Now, sitting at the top of the table with a young and exciting team, it feels unrecognizable to the club that sparked such vocal criticism from its own fans over that period.
“In the 12 years I’ve been here it has never been as hard as it is to get a ticket,” Arsenal chief executive Vinai Venkatesham told The Associated Press in an interview. “It has never been as loud at the stadium and we have never had as many seats full as we have at the stadium. And if you are trying to get a ticket at the moment they are like gold dust,”
It wasn’t so long ago that the mention of banners at Arsenal would have signalled the latest protest from an increasingly divided fanbase.
Some supporters even took to hiring planes to fly giant messages that called for former manager Arsene Wenger to be removed during the latter days of a 20-year reign that delivered 10 major trophies.
On Wednesday, there was a totally different feel as Arsenal presented eight new banners that will adorn the exterior of its Emirates Stadium, replacing its existing artwork and aiming to “transform the north London skyline and redefine the club’s home as a cultural landmark.”
The collection, which will be in place for at least 10 years, celebrates Arsenal’s greatest achievements, players and managers. However, it is the promise of what lies ahead that is driving the feel-good factor around the club.
“This season for us is about progress, is about moving the club forward. We want to get back in the Champions League, competing in the biggest competition that exists,” Venkatesham said. “There is positivity around the club because we feel we are heading in the right direction, but we’ve got a long way to go to achieve what we want to achieve. We are at the start of that journey. I think we should be feeling positive because we are making some traction.
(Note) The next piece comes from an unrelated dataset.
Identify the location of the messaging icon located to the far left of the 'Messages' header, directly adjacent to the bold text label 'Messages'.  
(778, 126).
There’s no one here getting carried away. There’s no one here getting above their station.”
Venkatesham’s caution is understandable given what Arsenal has endured since it last called itself England’s finest.
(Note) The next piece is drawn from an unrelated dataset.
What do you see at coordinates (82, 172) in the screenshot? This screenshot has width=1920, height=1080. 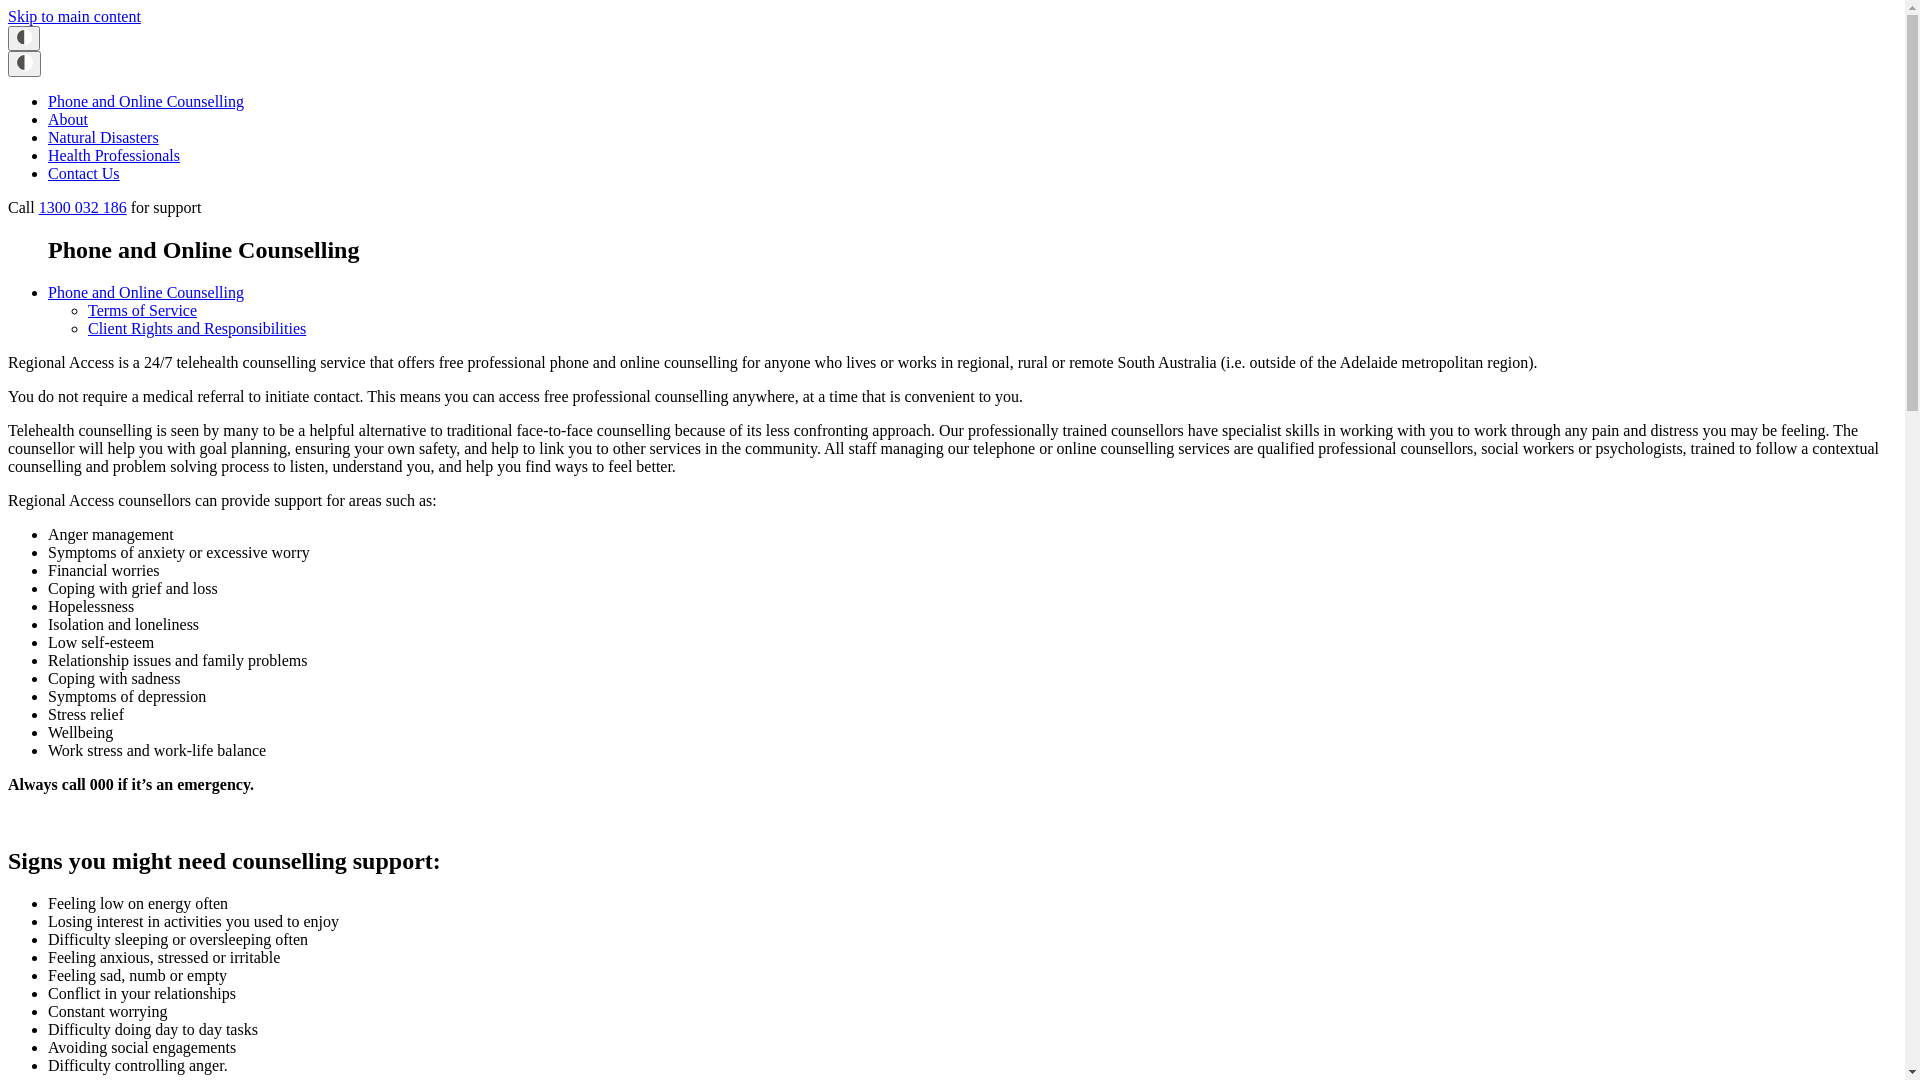 I see `'Contact Us'` at bounding box center [82, 172].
On its way to its last title in 2003-04 it became the first and only team in English soccer’s modern era to go undefeated in a league campaign, earning it the nickname of the “Invincibles.”
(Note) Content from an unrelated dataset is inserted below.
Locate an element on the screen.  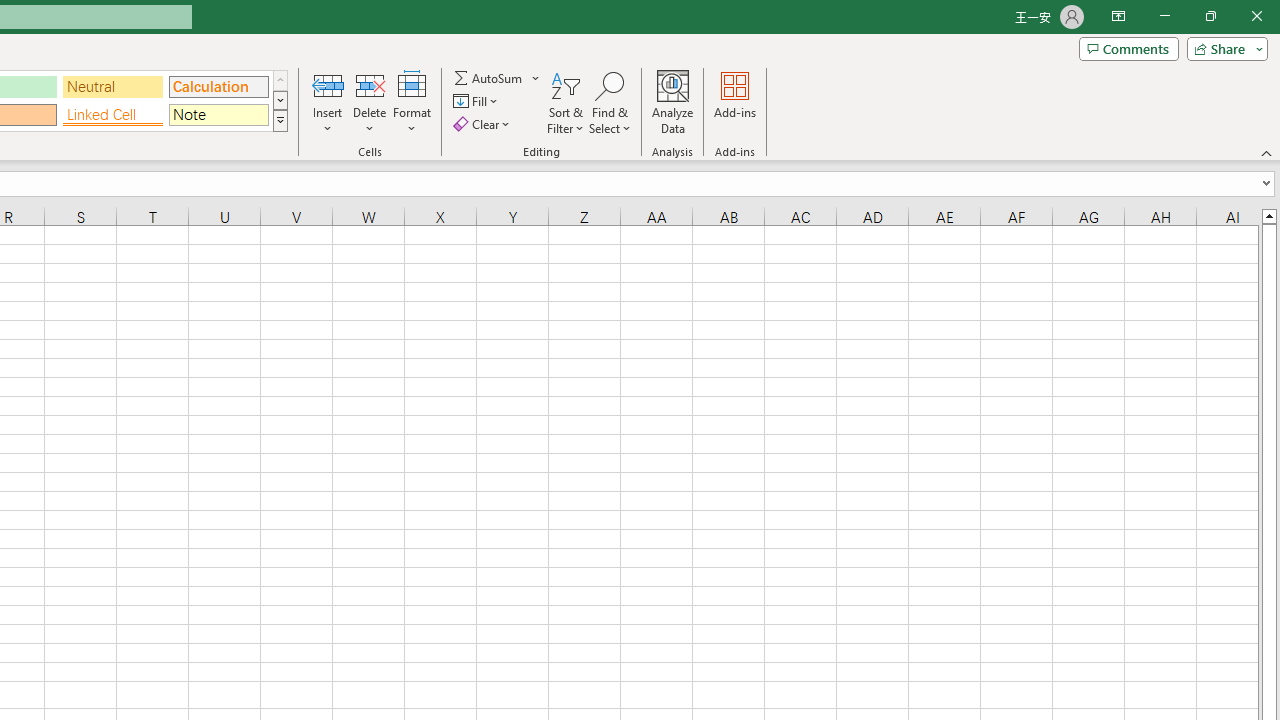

Since then, however, it has watched as Chelsea, Manchester United, Manchester City and Liverpool dominated the Premier League at various times.
Arsenal, meanwhile, has been in decline. It has not qualified for the Champions League since 2016.
Its fans have been increasingly vocal in venting their anger, with the rise of social media providing a toxic platform at times.
As recently as last season their disillusion could be heard and seen inside the Emirates, with three straight league defeats at the start of the campaign prompting some to call for Arteta to be fired.
The most humbling of those was a 5-0 rout by Man City on Aug. 28, 2021.
“I remember that date. It is seared in my memory. I know where I was, where I was sitting. It was a long journey home,” Venkatesham said. “If you’d have asked me then what we felt, we felt we were on the right path. I know the first three games of the season we were under intense pressure, but we had great belief in Mikel, we had great belief in (sporting director) Edu, we had great belief in what we were trying to do in terms of our recruitment strategy and the types of players we were going to bring in. But can I say that sitting here having played three, lost three, bottom of the league, having a two-week international break was a pleasant time? It wasn’t, but we were all absolutely together.”
Roll the clock forward and that patient approach, as well as the club’s faith in Arteta, has paid off.
Arsenal is five points clear of City at the top of the table, having lost just one game all season.
“Mikel is a hugely impressive individual,” Venkatesham said. “From the first moment a group of us spent some time with him, it was clear that he was going to develop the right type of culture at the football club, it was clear that he could represent this football club both on and off the pitch in the right way and it was clear to our technical staff and to Edu, whose opinion was very important on this, that Mikel had a fantastic tactical brain and it felt like he could be the type of modern coach that could take the club from where it was to where we wanted him to take it to.”
He says the connection between Arsenal and its fans is about more than just what is happening on the field.
The new banners are an example of how the club is reaching out to supporters, who were consulted over the design and content of the artwork led by Turner Prize-winning artist Jeremy Deller, artist Reuben Dangoor, and graphic designer David Rudnick.
The “Invincibles” are featured as well as the Champions League-winning Arsenal women’s team.
There is a banner of Arsenal’s former stadium Highbury, while fans and supporters’ groups from around the world are also featured.
Legendary players, managers and their families were also consulted.
“For me, probably the thing I’m most proud about at the moment is the connection of the whole Arsenal family. Ex-players, staff, fans, club, management, it just feels like everybody is really together,” Venkatesham said. “It is a good example of what the club is all about at the moment. That sense of community, all of us together and the bond, at least in the 12 years I’ve been at Arsenal, I can’t think of a time when it has ever been stronger.”